CFL’s management has delivered the promises of changing the business strategy which has yielded positive results despite struggling environment for financial services industry. Business mix has completely moved towards safer segments in retail after the new management has taken the charge in FY10 along with significant improvement in credit rating. Further CFL’s strategy of 1) moving out of non profitable business like securities and commodity broking, 2) focus on core business of SME financing and 3) best in class asset quality with higher provisioning than regulatory requirement drives more comfort. We believe company is well positioned to deliver the consistent growth of over 25% in next 2-3 years given its strong business model and increasing penetration. Though return profile of CFL is lower than its closest peer but we believe ROEs are likely improve to double digit by FY16E from current low single digit. Most of the NBFCs are trading at 2.0-2.4x for FY16 ABV and CFL is trading at P/ABV of 1.5x and 1.3x for FY15E and FY16E respectively. Though discount of CFL (currently at an average of ~40%) compared to other NBFCs is likely to narrow down on back of improving return profile yet we are not increasing the targeted multiple and rolling over FY15E multiple to FY16E. Hence we recommend buy on the stock with target price of Rs 257, valuing it at 1.5x FY16E ABV which is much lower than peers valuation of 2.0-2.3x for FY16. Significant deterioration in asset quality, lower asset growth than anticipated and significant correction in property/gold prices remain the risk to our estimates. We intend to come up with detailed initiating coverage on CFL.”

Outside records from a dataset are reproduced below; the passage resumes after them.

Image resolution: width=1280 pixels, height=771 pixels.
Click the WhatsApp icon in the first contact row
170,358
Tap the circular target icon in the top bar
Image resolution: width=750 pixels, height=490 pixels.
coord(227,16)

“Liberty Shoes Ltd (LSL), second largest footwear company in India, is at an inflection point. The company is likely to grow at 27.8% CAGR over FY14-FY16E driven by higher domestic revenues and leverage its portfolio of well-known brands. It is in a sweet spot to leverage 15% CAGR growth in Indian footwear sector as it is expanding its reach aggressively. ROE of the company is likely to double to 19.6% in FY16E as compared to 9.6% in FY14. We initiate coverage on the stock with a BUY rating and target price of Rs 400 per share.
Outlook and Valuation
At current market price of Rs 306, the stock trades at PE of 21.8x and 14.8x its FY15E and FY16E earnings of Rs 13.5 and Rs 20.0 per share, respectively. We expect the company to grow at a CAGR of 28.7% CAGR over FY14P-FY16E lead by higher domestic revenue growth, including retail network and institutional sales. The profitability of the company is also likely to improve on account of operating leverage arising out of better sales. LSL has charted an aggressive expansion plan for its retail network, which is likely to provide the required impetus to improve the financial performance. Considering the strong brand recall, expansion plans and strategies to improve its growth rate, we are of the opinion that the valuation is attractive. Its peers, Bata India and Relaxo Footwear, are trading at average PE of 32.7x and 26.6x its FY16E Bloomberg earnings. Taking into consideration lower EBITDA margin and return ratios, we assign 20x (25% discount to average FY16E earnings) multiple to LSL to arrive at a target price of Rs 400 per share.”